En apaisant la tempête, Jésus révèle qui il est. Sa maîtrise est universelle car il est Dieu. Fils du Père éternel, il donne son Esprit pour sanctifier et relever, pour apaiser et purifier, pour aimer et entrer en Dieu. Seul Dieu pouvait faire cela. Il l’a fait en Christ, son Fils, Dieu-parmi-nous.

  1. 2. Le Maître de nos vies.

Jésus le Christ est vraiment Dieu. Sa vie sera une grâce pour le monde. Sa mort obtiendra le pardon. Sa Résurrection ouvrira la voie vers le Ciel, ce Royaume annoncé et espéré. S’il est Maître du monde, il est Maître de nos vies. Son identité révèle sa mission mais aussi sa proximité et son amour. Il vient à nous pour changer nos vies et nous donner une vie nouvelle.

Il apaise nos tempêtes : il n’y a pas que les éléments déchainés qui nous perturbent, il y a tant de moments houleux dans nos vies, tant de crises et de difficultés.

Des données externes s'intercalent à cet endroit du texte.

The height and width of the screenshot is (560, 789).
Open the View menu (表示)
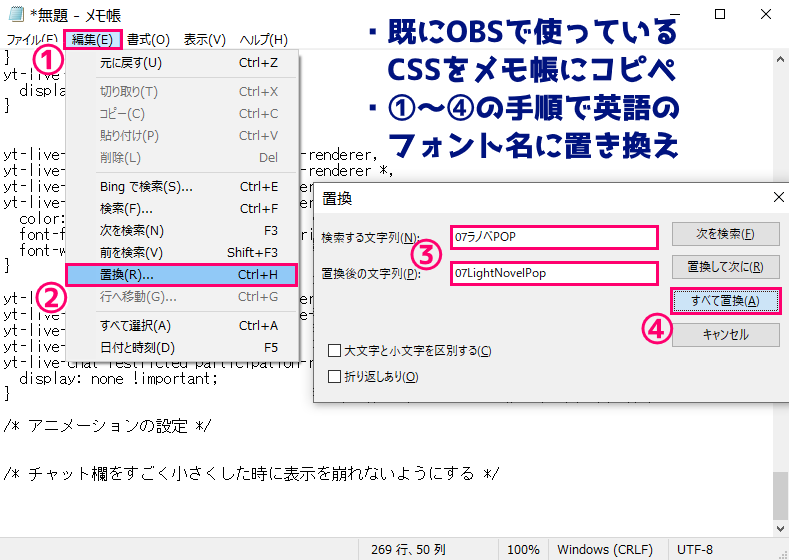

Nous traversons des tempêtes existentielles, personnelles et communautaires, sociales et politiques. Au milieu de la houle, surgit le Christ qui apaise les eaux pour désigner le soleil radieux de sa grâce. Le regarder apaise la tempête, le suivre avec confiance nous faire marcher sur l’eau agitées.

Il ouvre le cœur à sa présence : notre vie spirituelle est une quête, la recherche de la communion malgré le manque et la souffrance. Par le Christ, ce manque est assumé, la communion est possible, la souffrance participe de la grâce. Qui est-il donc ? Il est le baume sur nos cœurs, la joie de nos vies, la sérénité de nos corps, la Présence tant espérée. Par son Esprit, il transforme nos êtres en êtres de lumière, fils et filles du Père pour la communion trinitaire

  1. 3. Conclusion : une présence paisible

La tempête apaisée n’est pas un simple miracle : c’est un signe. Le signe que le Créateur est parmi nous et qu’il domine les éléments.

La tempête apaisée révèle que le Christ est Dieu, le Fils du Père, participant de sa divinité et de son amour. Il est vrai expression du Père, icône de Dieu, reflet de sa grâce. Sa seigneurie s’étend sur nos vies pour y faire reluire la beauté de la Trinité et la joie d’aimer.